Le molestaba que ella le hubiera hecho hablar así, porque Mrs. Ramsay estaba escuchando. Si pudiera estar en la habitación, trabajando, pensaba, entre libros. Sólo ahí se hallaba a gusto. Nunca había debido ni un penique a nadie; desde los quince años no le había costado a su padre ni un penique; incluso había ayudado a los de casa con sus ahorros; pagaba la educación de su hermana. No obstante, sí que le habría gustado saber contestar a Miss Briscoe de forma correcta, le habría gustado no haber respondido de esa forma tan tosca. «Se mareará.» Le gustaría haber podido pensar algo que decir a Mrs. Ramsay, algo que demostrara que no era sólo un pedantón. Eso es lo que se pensaban que era. Se dirigió hacia ella. Pero Mrs. Ramsay hablaba con William Bankes de gente a quien él no conocía.

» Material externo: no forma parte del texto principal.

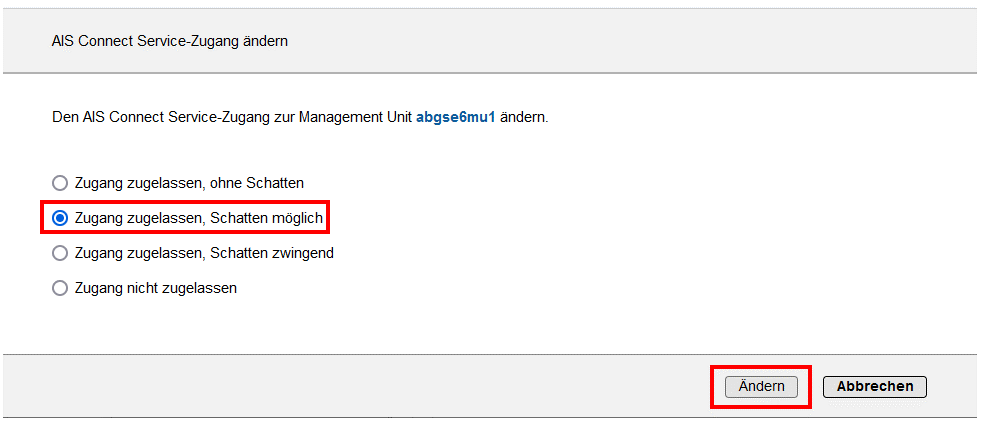Image resolution: width=983 pixels, height=423 pixels.
Task: Click the 'Zugang nicht zugelassen' label text
Action: pyautogui.click(x=156, y=288)
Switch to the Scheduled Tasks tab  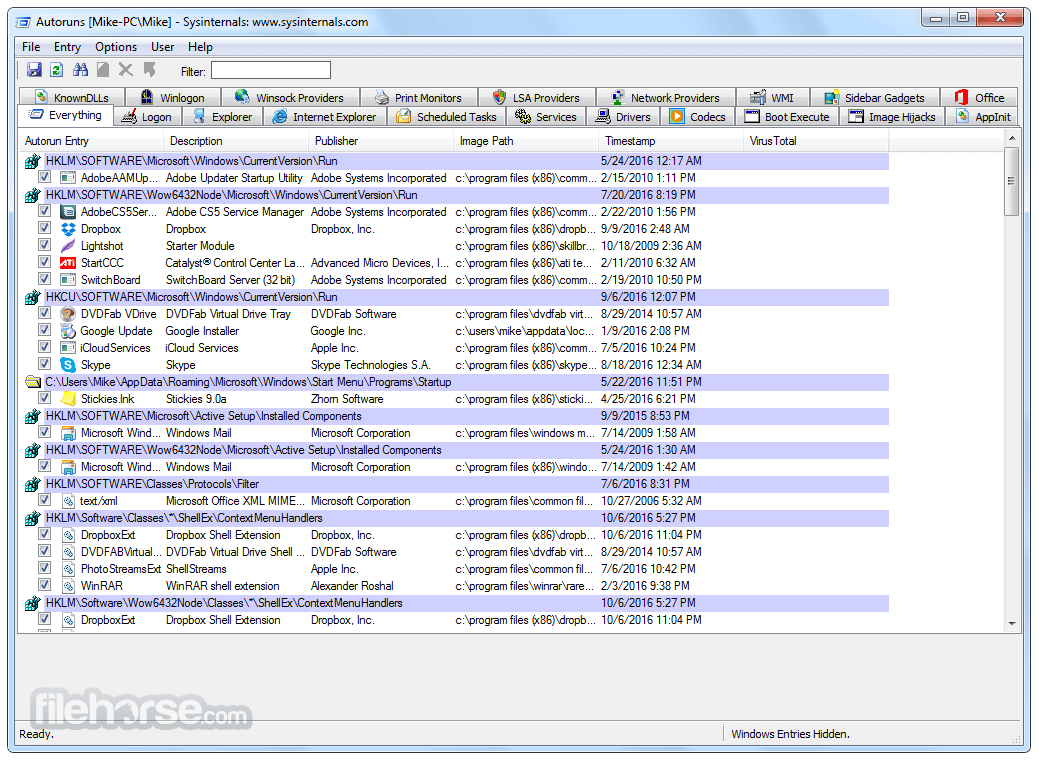(446, 117)
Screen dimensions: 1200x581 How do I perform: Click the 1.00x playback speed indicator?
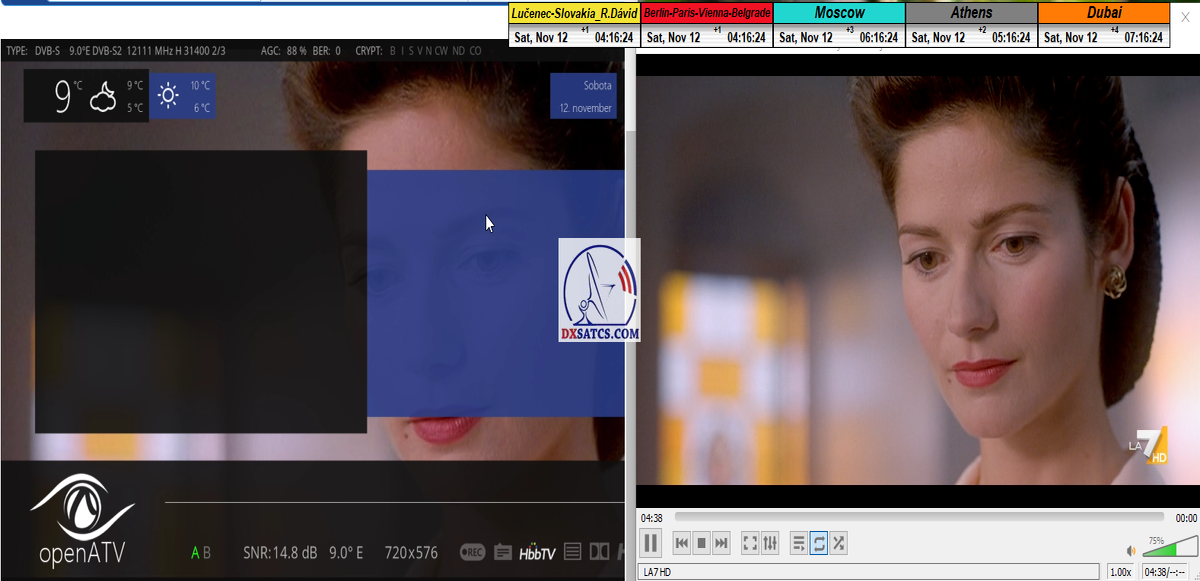coord(1122,572)
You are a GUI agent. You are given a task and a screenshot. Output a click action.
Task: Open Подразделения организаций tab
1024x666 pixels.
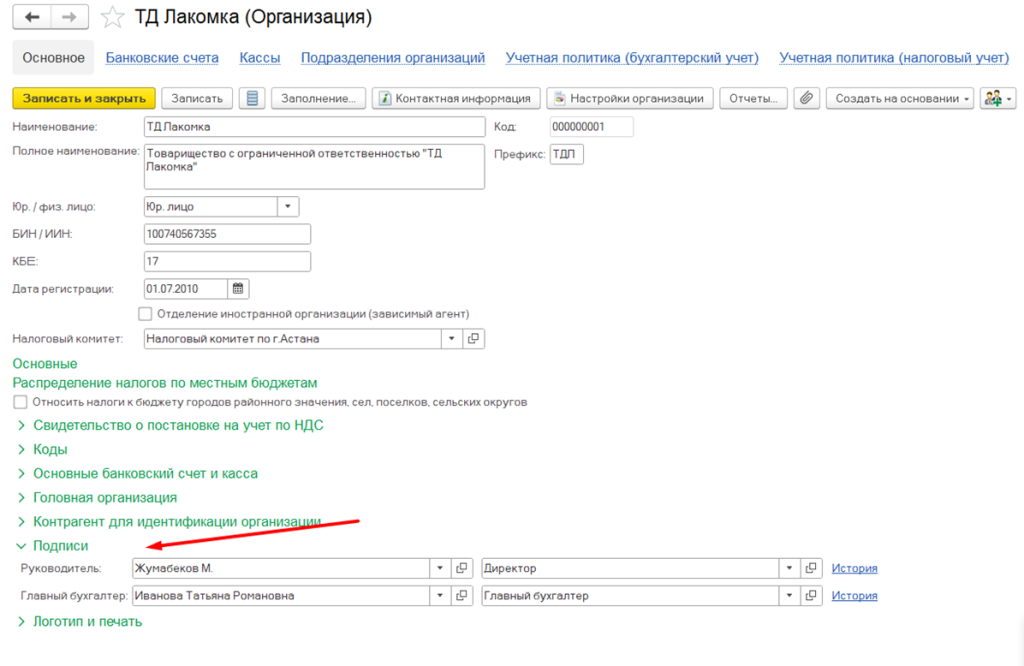pyautogui.click(x=392, y=58)
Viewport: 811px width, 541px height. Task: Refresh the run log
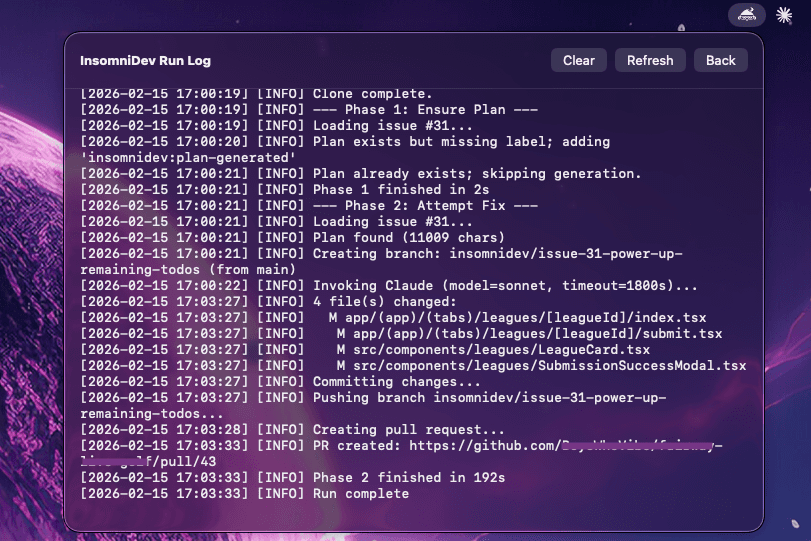point(650,60)
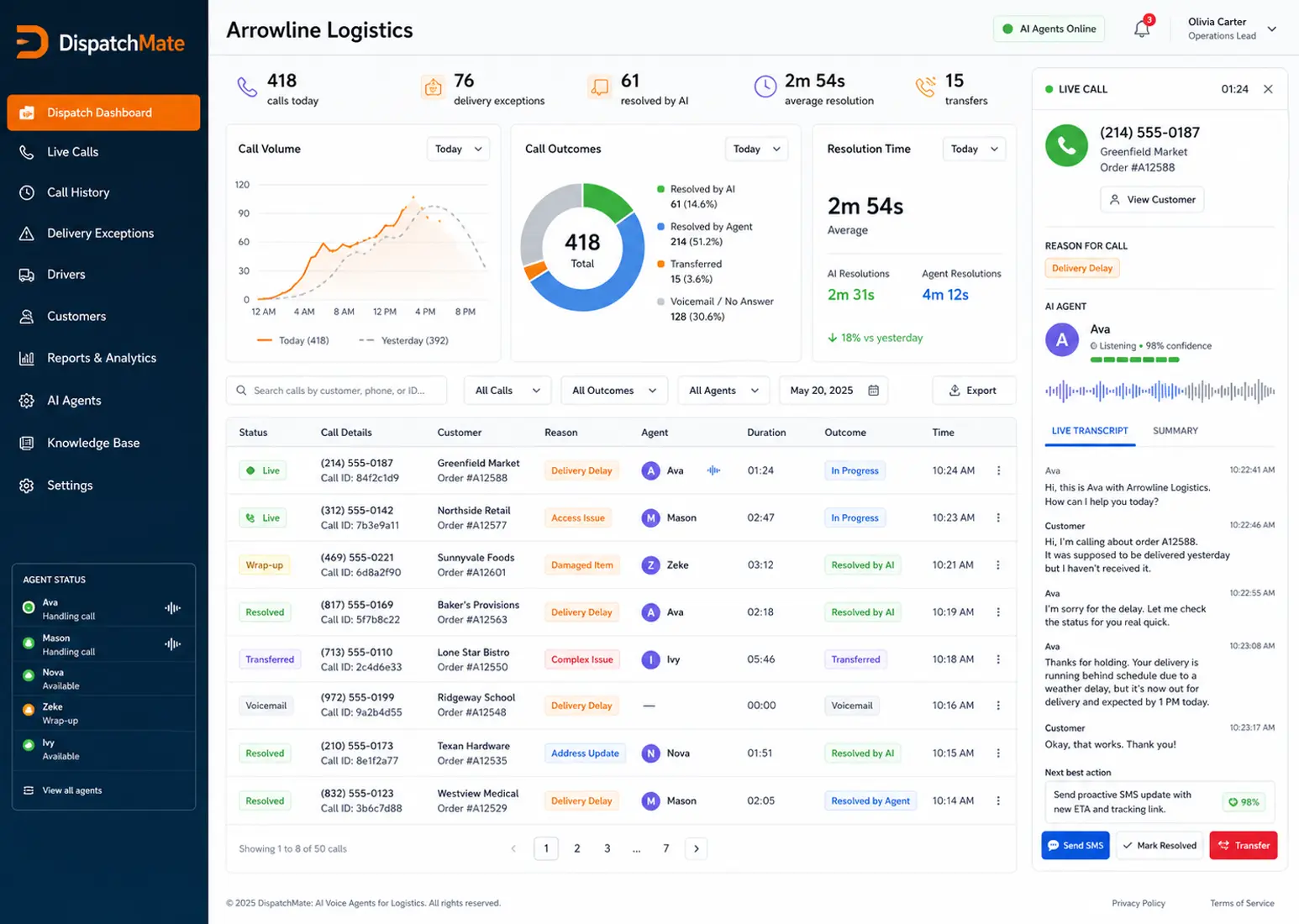Toggle Yesterday (392) series in Call Volume legend
The width and height of the screenshot is (1299, 924).
coord(404,340)
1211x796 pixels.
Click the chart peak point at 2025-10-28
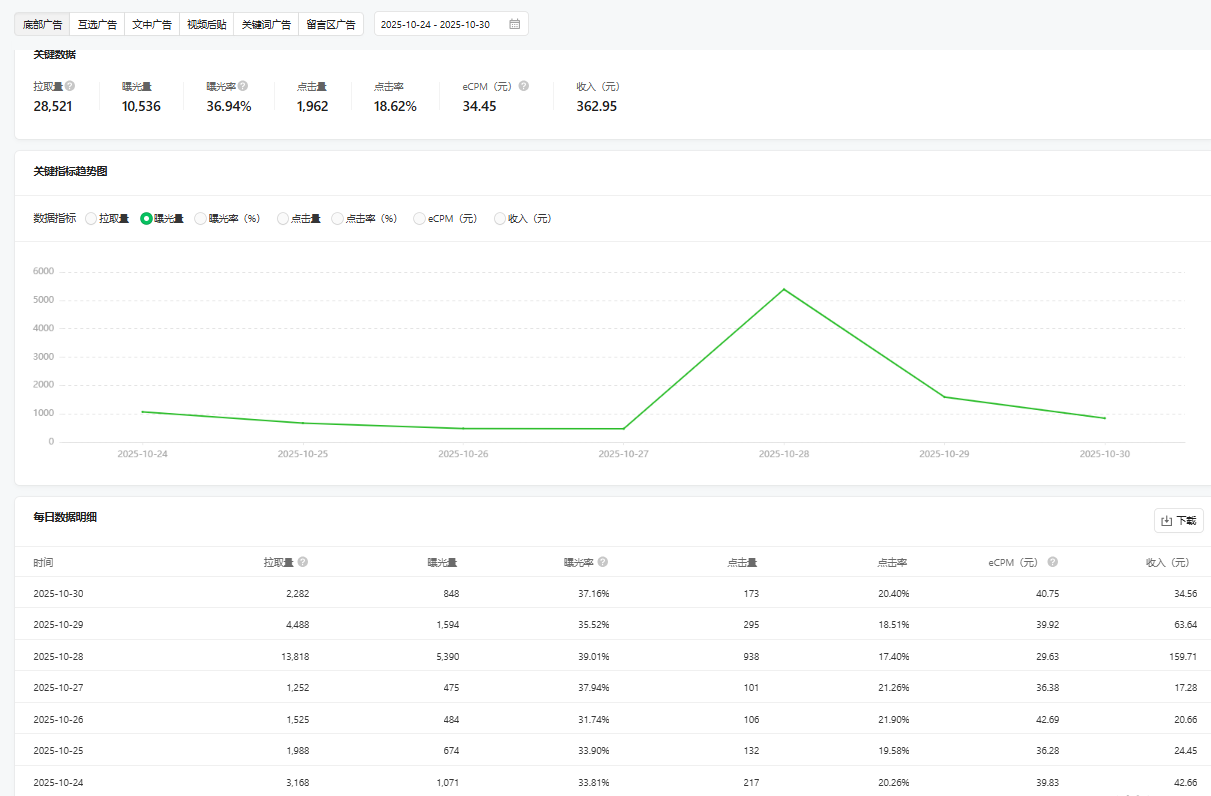click(784, 289)
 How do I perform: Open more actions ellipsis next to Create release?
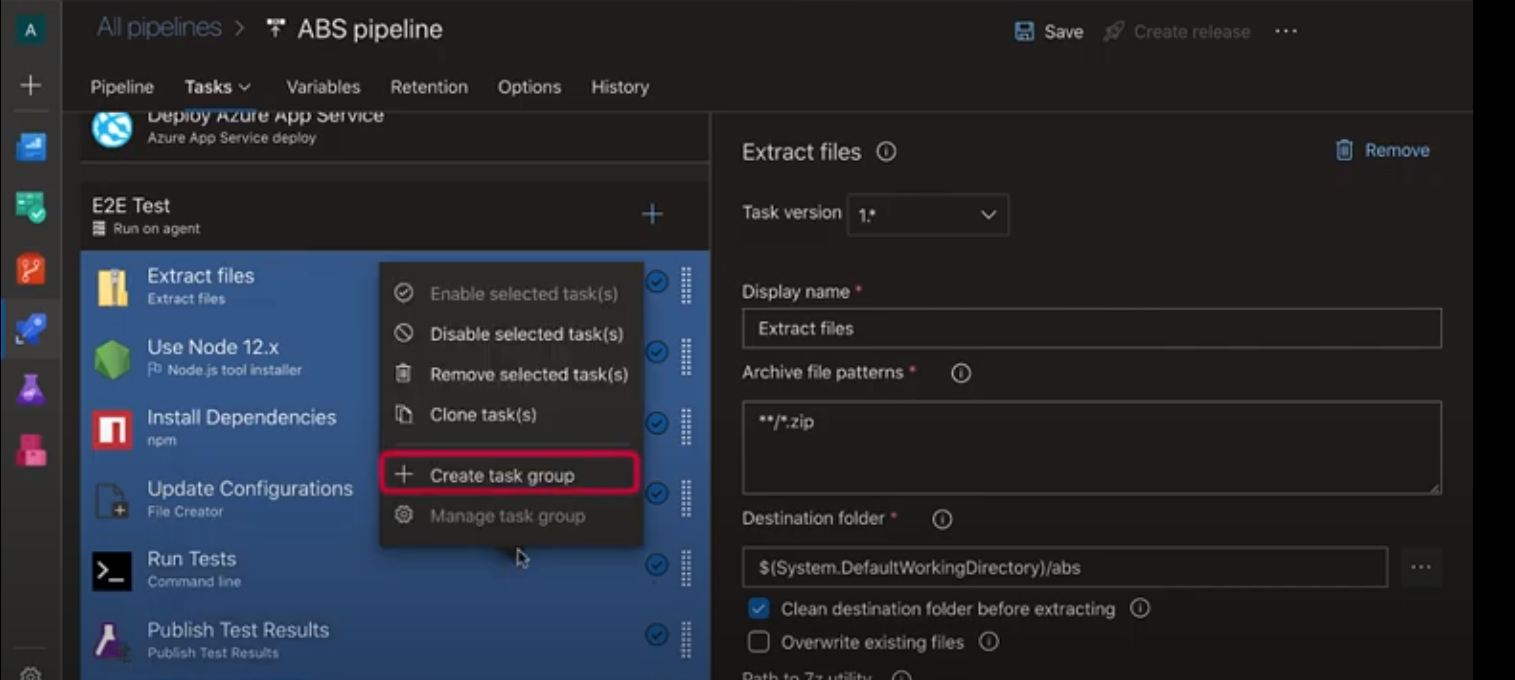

– Sí, ya puede llevárselo -dijo, interrumpiendo la conversación con Mr. Bankes, para dirigirse a la sirvienta-. Debe de hacer quince, no, veinte años, que no la veo -decía, dándole la espalda, como si no pudiera perder ni un minuto de esta conversación, absorta, al parecer, en lo que decían. ¡Así que había tenido noticias de ella esta misma tarde! Carrie, ¿vivía todavía en Marlow?, ¿todo seguía igual? Ay, recordaba todo como si hubiera ocurrido ayer: lo de ir al río, el frío. Pero si los Manning decidían ir a algún sitio, iban. ¡Nunca olvidaría cuando Herbert mató una avispa con una cucharilla en la orilla del río! Todo seguía como entonces, murmuraba Mrs. Ramsay, deslizándose como un fantasma entre las sillas y mesas de aquel salón junto a las orillas del Támesis donde hacía veinte años había pasado tanto, ay, tanto frío; pero ahora regresaba como un fantasma; y se sentía fascinada, como si, aunque ella hubiera cambiado, sin embargo, aquel día concreto, ahora tranquilo y hermoso, se hubiera conservado allí, durante todos estos años. ¿Le había escrito la propia Carrie?, le preguntó.

– Sí, me cuenta que están preparando un nuevo salón para el billar -dijo. ¡No! ¡No! ¡Eso es imposible! ¡Preparar un nuevo salón para el billar! A ella le parecía imposible.

Mr. Bankes no advertía que hubiera nada tan raro en ello. Ahora estaban en muy buena situación económica. ¿Quería que le diera recuerdos a Carne?

– ¡Ah! -exclamó Mrs. Ramsay, con un leve sobresalto. No -añadió, pensando en que no conocía a esta Carrie que se hacía preparar una nueva sala para el billar. Pero cuán extraño era, repitió, ante la divertida sorpresa de Mr. Bankes, que todo siguiera igual allí. Porque era algo extraordinario pensar que habían podido seguir viviendo allí todos estos años, cuando ella no había pensado en ellos ni una sola vez. Lo llena de acontecimientos que había estado su propia vida duran- te este mismo tiempo. Aunque quizá Carrie Manning tampoco había pensado en ella. Era una idea rara, le disgustaba.